In video clips from residential areas in Iranian cities, women and girls can be seen walking by with their long hair uncovered, especially in the evening. By not wearing a hijab, they are defying the regime, with the risk of punishment.
22-year-old Mahsa Zhina Amini died in September 2022 after being arrested by the country's morality police for not wearing her hijab correctly. Her death became the starting point for the protests under the slogan "woman, life, freedom". There, not only the dress code regulations for women were challenged, but also the very religious dictatorship in Iran. However, the demonstrations were crushed by armed security forces, and at least 551 people were killed, according to human rights organizations. Thousands of others were arrested, according to the UN.
"Legacy of Mahsa Amini"
Today, security forces can be seen patrolling public places in Iran more frequently. Yet, it is not uncommon to see women without hijabs in the capital.
My half-sized courage not to wear a hijab is a legacy from Mahsa Amini. We must protect this as a success, says a 25-year-old student at Sharif University in Tehran to the news agency AP.
She would have been my age if she hadn't died.
Video clips have spread of young girls being violently treated by the morality police. Businesses where women have been seen without hijabs are being investigated, and surveillance cameras are searching for women who have not covered their heads in their cars, which can be confiscated as a result.
"Remain Defiant"
In 2023, a teenage girl without a hijab was injured in a subway incident that led to her death. According to activists, police shot at a woman in July this year who tried to flee from a checkpoint to avoid having her car confiscated.

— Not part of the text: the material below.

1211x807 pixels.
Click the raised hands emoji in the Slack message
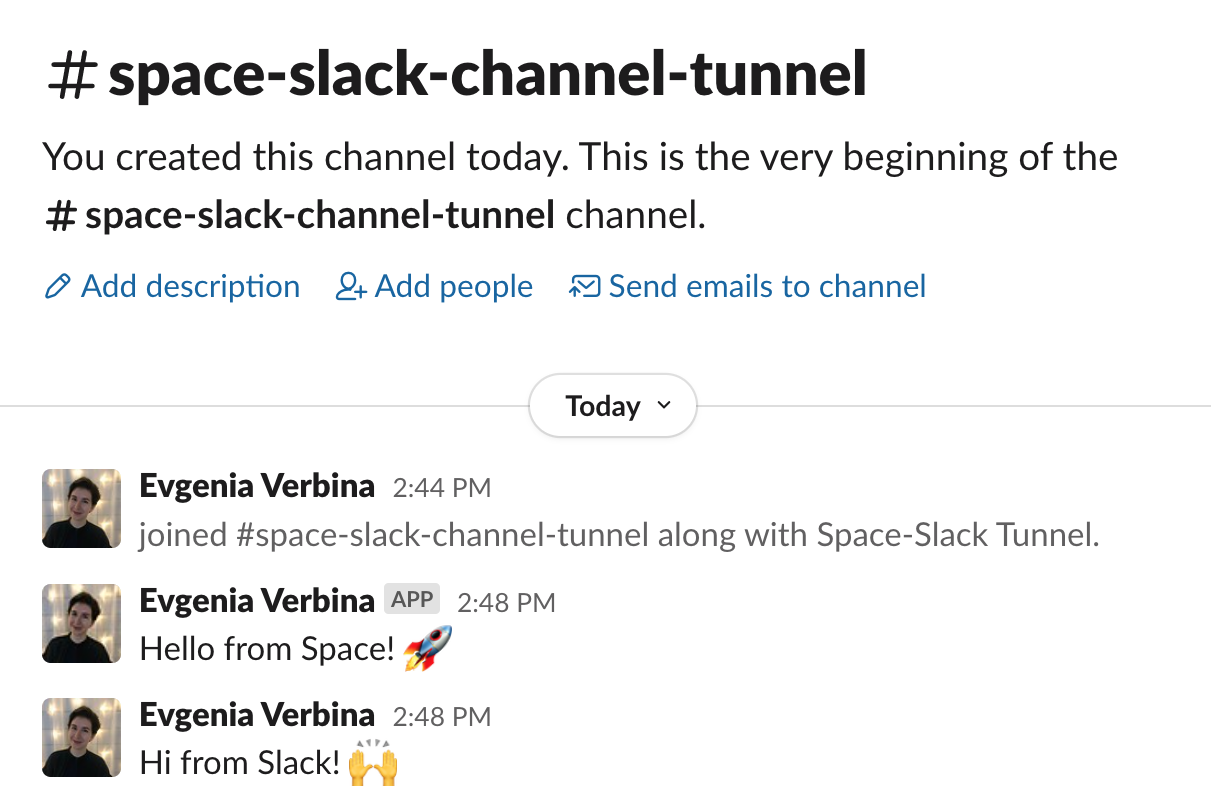click(373, 763)
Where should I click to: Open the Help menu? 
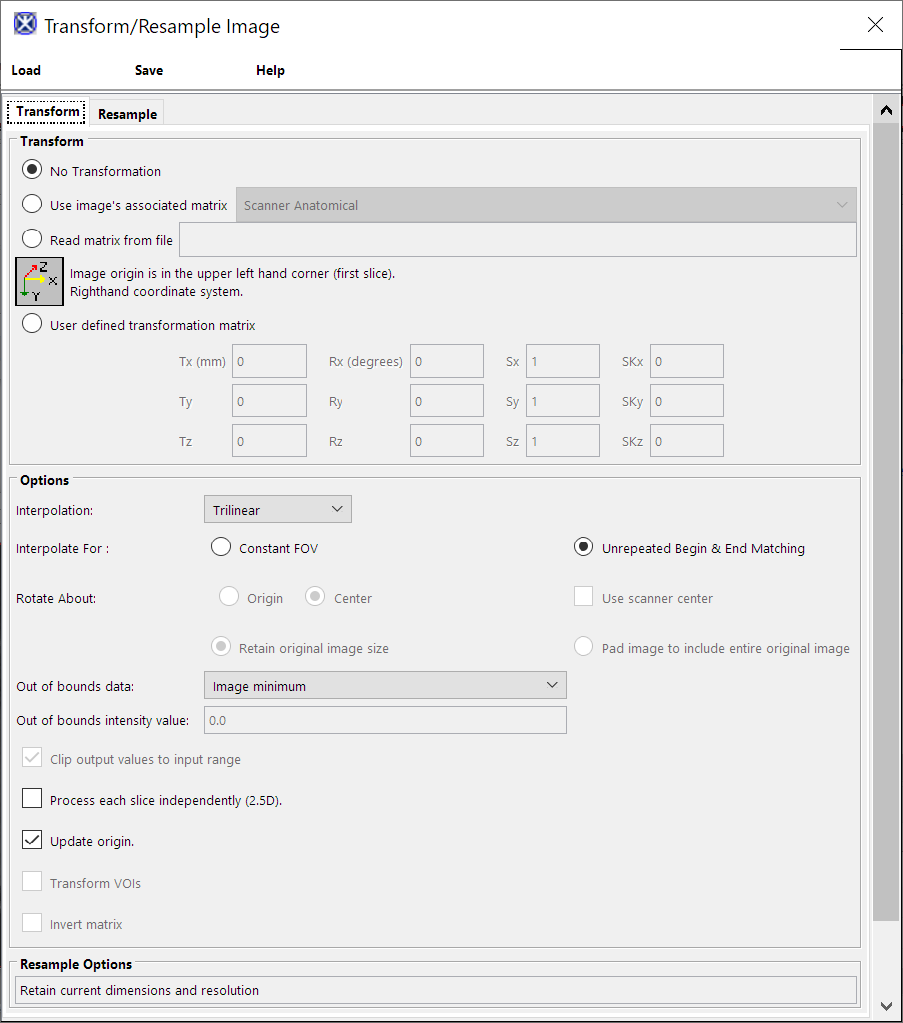pyautogui.click(x=270, y=70)
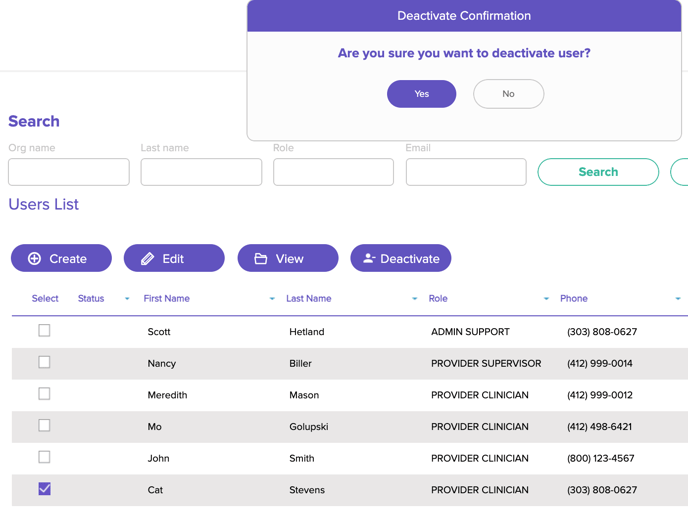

The country's newly elected president, Masoud Pezeshkian, went to the election with promises to stop the morality police from harassing women. But the highest authority is Ayatollah Ali Khamenei, who has previously said that it is both religiously and politically forbidden to remove the hijab.
According to the UN, Iran has intensified the oppression of women. But many believe that Iranian society has changed.
Many young women continue to defy, says Roya Boroumand at the human rights organization Abdorrahman Boroumand Center to AFP.
Two years after the protests, the Islamic Republic's leadership has neither restored the status quo nor regained its lost legitimacy.
The largest protest wave that has shaken Iran in many years started with the death of 22-year-old Mahsa Zhina Amini.
Amini, a Kurdish woman from northwestern Iran, was arrested by the morality police in Tehran on September 13, 2022, for not wearing her obligatory headscarf correctly.
Amini was taken to the hospital after collapsing and suffering what the police claim was a heart attack. This is disputed by the 22-year-old's family, who claim that she was subjected to severe violence to the head. She died on September 16 at the hospital after being in a coma.
At Amini's funeral in her hometown, spontaneous protests broke out, which then developed into a demonstration where women removed their hijabs and chanted slogans against the regime. The protests quickly spread across the country and have since come to be about much more than just the obligatory hijab.
On many occasions, the demonstrations were crushed with brutal violence by the regime's security forces.
Hundreds have been killed and thousands have been arrested. Many have been sentenced to death and several of them have been executed.